Uccisero macellaio durante rapina

«Nessun rimorso per quanto fatto»

I carabinieri davanti alla villa di Pietro Raccagni a Pontoglio

Hanno 21 e 25 anni i due albanesi fermati dai carabinieri di Chiari (Brescia), responsabili di almeno due rapine in villa nell’ovest bresciano, a Pontoglio e Palazzolo.
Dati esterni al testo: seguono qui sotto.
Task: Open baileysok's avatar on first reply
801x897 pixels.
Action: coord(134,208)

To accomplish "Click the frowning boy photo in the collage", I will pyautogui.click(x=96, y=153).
Si tratta di Pjeter Lleshi e Vlashi Anton; il primo è stato fermato a Jesolo dove aveva programmato altri colpi.

Nel corso della rapina in villa a Pontoglio, i due albanesi avrebbero colpito alla testa con una bottiglia il padrone di casa, Pietro Raccagni, che aveva perso i sensi cadendo a terra e che è morto sabato mattina dopo undici giorni in ospedale.

I carabinieri stanno cercando i complici dei due fermati. Si tratta di una banda che aveva il covo a Cividate al Piano, nella bergamasca. Entrambi sono residenti a Calcio.

«Un gruppo che agiva senza dare punti di riferimento» ha spiegato il colonnello Giuseppe Spina, comandante provinciale dei carabinieri di Brescia. «Dalle intercettazioni - ha aggiunto - è emerso come la banda non aveva alcun rimorso per quanto fatto». I due fermati sono accusati di omicidio preterintenzionale e rapina aggravata.

I due sono stati fermati sabato pomeriggio dai carabinieri di Chiari e Treviglio proprio con l’accusa di aver partecipato, nella notte tra il 7 e l’8 luglio scorsi a Pontoglio, nel Bresciano, alla rapina in villa costata la vita a Pietro Raccagni, macellaio di 53 anni morto proprio sabato, dopo undici giorni di coma.

Oltre alla rapina in villa a Pontoglio, i due giovani albanesi sono ritenuti i responsabili di un colpo messo a segno in un’abitazione di Palazzolo, sempre nel Bresciano. La banda aveva immobilizzato i padroni di casa, marito e moglie, legati con nastro adesivo alle sedie, ed era poi scappata con l’auto della famiglia, una Bmw ritrovata a Calcio, con alcuni fucili nascosti nel bagagliaio.